Querying S3 with Presto

This post assumes you have an AWS account and a Presto instance (standalone or cluster) running. We’ll use the Presto CLI to run the queries against the Yelp dataset. The dataset is a JSON dump of a subset of Yelp’s data for businesses, reviews, checkins, users and tips.

Configure Hive metastore#

Configure the Hive metastore to point at our data in S3. We are using the docker container inmobi/docker-hive

$ docker pull inmobi/docker-hive
$ docker run -p 9083:9083 -d inmobi/docker-hive

# get the container id
$ docker ps | grep docker-hive | awk '{print $1}'

# exec into the container
$ docker exec -it <container_id> bash

# start Hive
$ ./etc/hive-bootstrap.sh

Modify /usr/local/hadoop/etc/hadoop/core-site.xml and add the following so we can connect to S3:

<property>
    <name>fs.s3.awsAccessKeyId</name>
    <value>your access key</value>
</property>

<property>
    <name>fs.s3.awsSecretAccessKey</name>
    <value>your secret key</value>
</property>

Run Hive and CREATE an EXTERNAL TABLE that points to to S3. Note: supply the path to the S3 folder container the .json file.
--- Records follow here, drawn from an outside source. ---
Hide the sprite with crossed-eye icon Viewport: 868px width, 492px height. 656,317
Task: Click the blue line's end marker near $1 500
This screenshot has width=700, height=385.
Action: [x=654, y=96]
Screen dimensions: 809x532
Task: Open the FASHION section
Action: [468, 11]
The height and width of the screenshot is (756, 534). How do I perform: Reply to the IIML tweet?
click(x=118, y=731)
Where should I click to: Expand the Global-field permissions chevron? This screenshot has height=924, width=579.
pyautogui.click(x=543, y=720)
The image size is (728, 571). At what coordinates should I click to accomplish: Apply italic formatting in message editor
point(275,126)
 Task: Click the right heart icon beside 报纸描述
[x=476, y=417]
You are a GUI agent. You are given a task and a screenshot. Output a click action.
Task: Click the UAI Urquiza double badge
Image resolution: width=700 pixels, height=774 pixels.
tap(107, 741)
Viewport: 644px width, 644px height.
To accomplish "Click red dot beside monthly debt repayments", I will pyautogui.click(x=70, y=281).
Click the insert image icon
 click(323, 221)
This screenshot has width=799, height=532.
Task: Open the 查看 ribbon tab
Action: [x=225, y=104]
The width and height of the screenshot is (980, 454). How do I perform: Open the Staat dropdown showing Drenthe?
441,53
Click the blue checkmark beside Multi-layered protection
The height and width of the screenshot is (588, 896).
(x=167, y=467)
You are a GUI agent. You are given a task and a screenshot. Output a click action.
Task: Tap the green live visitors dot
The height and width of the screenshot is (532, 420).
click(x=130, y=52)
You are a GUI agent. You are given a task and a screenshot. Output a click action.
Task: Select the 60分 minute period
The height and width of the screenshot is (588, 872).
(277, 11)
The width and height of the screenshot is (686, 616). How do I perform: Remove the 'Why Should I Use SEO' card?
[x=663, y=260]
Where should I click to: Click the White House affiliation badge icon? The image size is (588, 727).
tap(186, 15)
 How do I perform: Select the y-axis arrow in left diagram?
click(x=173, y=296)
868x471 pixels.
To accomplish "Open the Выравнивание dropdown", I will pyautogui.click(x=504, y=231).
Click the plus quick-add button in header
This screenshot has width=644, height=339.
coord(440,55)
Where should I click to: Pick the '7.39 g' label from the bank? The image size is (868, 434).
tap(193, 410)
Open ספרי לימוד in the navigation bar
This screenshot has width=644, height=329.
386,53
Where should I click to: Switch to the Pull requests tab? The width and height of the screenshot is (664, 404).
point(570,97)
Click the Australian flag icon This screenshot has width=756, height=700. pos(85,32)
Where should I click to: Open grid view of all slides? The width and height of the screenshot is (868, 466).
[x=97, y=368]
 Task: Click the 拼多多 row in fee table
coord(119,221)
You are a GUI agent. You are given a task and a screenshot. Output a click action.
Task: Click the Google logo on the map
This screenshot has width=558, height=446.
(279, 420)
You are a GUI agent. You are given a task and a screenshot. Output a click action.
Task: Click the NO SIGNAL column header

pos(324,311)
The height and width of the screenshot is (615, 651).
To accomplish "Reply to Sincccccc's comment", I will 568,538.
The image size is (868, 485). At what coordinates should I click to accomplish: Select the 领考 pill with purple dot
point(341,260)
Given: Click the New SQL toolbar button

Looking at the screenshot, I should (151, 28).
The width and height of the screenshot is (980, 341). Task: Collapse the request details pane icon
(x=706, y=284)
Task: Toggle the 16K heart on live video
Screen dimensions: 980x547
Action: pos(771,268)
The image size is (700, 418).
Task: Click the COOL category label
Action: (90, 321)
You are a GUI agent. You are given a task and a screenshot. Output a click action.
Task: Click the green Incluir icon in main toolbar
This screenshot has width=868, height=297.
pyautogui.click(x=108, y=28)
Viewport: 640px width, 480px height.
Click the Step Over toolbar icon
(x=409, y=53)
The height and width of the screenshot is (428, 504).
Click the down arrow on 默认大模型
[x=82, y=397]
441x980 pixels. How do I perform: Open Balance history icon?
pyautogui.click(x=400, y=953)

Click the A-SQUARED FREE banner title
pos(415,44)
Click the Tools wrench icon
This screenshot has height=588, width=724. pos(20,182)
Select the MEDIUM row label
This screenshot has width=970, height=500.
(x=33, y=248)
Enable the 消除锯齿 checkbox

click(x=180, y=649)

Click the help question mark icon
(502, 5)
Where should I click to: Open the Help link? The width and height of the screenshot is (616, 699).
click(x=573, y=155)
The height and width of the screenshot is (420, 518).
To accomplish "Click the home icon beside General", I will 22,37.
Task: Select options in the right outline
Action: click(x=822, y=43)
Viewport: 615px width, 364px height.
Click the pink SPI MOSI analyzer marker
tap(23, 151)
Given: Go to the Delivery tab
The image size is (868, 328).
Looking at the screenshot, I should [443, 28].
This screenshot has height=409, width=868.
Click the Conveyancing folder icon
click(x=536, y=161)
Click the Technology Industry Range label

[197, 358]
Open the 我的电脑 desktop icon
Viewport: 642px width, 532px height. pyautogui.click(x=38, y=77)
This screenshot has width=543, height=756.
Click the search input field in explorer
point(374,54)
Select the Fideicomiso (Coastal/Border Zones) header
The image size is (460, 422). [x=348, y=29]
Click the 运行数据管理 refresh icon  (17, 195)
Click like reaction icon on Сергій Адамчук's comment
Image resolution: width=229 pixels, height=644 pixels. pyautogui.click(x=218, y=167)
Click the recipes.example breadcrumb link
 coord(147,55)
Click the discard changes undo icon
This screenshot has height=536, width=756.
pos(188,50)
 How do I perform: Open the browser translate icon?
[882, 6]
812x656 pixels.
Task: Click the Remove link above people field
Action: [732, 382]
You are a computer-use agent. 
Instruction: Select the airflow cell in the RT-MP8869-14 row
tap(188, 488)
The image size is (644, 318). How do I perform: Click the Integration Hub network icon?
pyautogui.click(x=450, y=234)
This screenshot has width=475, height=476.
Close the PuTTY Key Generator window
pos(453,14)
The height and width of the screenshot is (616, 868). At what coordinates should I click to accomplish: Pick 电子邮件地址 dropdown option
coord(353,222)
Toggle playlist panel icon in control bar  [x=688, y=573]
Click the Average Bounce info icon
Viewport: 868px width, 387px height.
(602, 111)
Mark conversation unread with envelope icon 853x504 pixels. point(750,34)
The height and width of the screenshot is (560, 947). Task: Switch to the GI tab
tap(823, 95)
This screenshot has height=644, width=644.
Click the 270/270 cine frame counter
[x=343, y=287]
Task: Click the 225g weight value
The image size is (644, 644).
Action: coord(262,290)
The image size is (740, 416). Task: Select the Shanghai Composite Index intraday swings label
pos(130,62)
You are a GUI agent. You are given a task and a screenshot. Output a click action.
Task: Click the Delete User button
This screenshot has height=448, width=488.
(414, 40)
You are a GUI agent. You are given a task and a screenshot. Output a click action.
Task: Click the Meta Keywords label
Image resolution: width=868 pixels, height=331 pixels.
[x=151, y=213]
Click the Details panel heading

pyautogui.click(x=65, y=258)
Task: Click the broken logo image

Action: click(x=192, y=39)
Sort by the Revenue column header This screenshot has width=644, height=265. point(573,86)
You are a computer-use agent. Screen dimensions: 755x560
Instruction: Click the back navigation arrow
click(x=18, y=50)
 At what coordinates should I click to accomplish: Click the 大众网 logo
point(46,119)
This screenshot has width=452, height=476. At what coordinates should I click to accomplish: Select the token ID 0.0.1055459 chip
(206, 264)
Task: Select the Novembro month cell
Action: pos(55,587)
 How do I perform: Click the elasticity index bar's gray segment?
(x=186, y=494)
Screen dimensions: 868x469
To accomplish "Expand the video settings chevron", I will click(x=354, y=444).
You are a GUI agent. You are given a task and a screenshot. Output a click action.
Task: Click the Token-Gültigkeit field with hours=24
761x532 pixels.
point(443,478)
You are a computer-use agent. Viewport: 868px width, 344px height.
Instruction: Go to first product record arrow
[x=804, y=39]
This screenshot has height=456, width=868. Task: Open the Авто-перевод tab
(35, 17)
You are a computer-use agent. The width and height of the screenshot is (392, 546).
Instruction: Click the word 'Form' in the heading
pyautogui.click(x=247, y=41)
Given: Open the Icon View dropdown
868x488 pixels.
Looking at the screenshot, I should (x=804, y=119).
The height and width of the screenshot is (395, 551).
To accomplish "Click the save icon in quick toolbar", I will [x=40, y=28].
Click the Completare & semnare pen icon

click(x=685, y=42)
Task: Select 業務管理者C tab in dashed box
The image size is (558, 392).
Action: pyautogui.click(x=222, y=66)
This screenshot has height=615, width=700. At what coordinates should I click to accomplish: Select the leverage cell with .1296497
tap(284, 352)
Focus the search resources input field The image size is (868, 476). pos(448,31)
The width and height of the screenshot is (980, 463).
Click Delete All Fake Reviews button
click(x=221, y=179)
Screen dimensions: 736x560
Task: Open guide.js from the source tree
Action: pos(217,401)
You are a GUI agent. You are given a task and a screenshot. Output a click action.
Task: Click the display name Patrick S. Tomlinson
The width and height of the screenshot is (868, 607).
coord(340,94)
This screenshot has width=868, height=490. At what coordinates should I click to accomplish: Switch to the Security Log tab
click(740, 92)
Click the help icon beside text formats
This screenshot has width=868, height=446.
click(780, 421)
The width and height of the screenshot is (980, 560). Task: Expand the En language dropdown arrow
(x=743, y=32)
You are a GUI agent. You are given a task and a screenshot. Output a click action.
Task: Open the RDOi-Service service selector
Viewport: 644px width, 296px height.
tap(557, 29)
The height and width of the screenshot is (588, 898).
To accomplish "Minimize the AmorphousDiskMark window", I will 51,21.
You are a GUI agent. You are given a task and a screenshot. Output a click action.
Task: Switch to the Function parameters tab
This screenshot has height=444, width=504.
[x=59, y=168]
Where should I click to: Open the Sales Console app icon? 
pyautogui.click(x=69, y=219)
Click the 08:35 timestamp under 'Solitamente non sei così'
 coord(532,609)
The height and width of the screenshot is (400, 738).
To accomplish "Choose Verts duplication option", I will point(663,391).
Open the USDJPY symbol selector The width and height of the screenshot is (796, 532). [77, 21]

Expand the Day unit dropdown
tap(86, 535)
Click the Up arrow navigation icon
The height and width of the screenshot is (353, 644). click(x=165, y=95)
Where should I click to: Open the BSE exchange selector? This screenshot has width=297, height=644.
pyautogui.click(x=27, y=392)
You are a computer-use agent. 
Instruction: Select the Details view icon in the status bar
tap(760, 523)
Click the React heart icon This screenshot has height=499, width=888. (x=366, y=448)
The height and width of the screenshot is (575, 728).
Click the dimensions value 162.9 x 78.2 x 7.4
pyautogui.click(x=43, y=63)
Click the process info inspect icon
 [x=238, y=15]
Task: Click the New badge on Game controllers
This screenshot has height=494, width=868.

Here, we create a relational-like table out of the JSON, which we will unpack with Presto.

$ hive
hive> CREATE EXTERNAL TABLE yelp_reviews (json_body string)
    stored as textfile
    location "s3://<path to S3 folder containing yelp_academic_dataset_review.json>";

Configure Presto to read from Hive#

Specify a properties file for Presto to use to connect to Hive.

hive.properties

connector.name=hive-hadoop2
hive.metastore.uri=thrift://<ip of machine hosting container>:9083
hive.s3.connect-timeout=2m
hive.s3.max-backoff-time=10m
hive.s3.max-error-retries=50
hive.metastore-refresh-interval=1m
hive.s3.max-connections=500
hive.s3.max-client-retries=50
hive.s3.socket-timeout=2m
hive.metastore-cache-ttl=20m
hive.s3.staging-directory=/tmp/
hive.s3.use-instance-credentials=true

Save and close this file and distribute it to the catalog folder of the coordinator and all workers. Then restart the coordinator and workers:

$ ./presto-server-0.142/bin/launcher.py restart

Query S3 with Presto#

Open the Presto shell on the coordinator:

$ ./presto

Let’s find the reviews with the most “funny” votes in the dataset.

presto> WITH x AS (
    SELECT CAST(json_extract_scalar(json_body, '$.votes.funny') AS BIGINT) AS funny,
    json_extract_scalar(json_body, '$.business_id') AS business_id,
    json_extract_scalar(json_body, '$.text') AS text
    FROM yelp_reviews)
SELECT *
FROM x
ORDER BY funny DESC;

This should give a nice intro to querying S3 and using some of Presto’s tools to work with JSON.